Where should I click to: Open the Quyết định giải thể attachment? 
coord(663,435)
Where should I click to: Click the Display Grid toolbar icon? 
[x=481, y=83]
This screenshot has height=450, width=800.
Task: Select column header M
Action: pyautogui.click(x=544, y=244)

★ ★ ★ ★

Rewrite all of the data above, switching every "Where should I" to "Where do I" and keeping everything else the same.

Where do I click to: Open the Quyết định giải thể attachment? 
coord(663,435)
Where do I click to: Click the Display Grid toolbar icon? 
[x=481, y=83]
This screenshot has height=450, width=800.
Task: Select column header M
Action: pyautogui.click(x=544, y=244)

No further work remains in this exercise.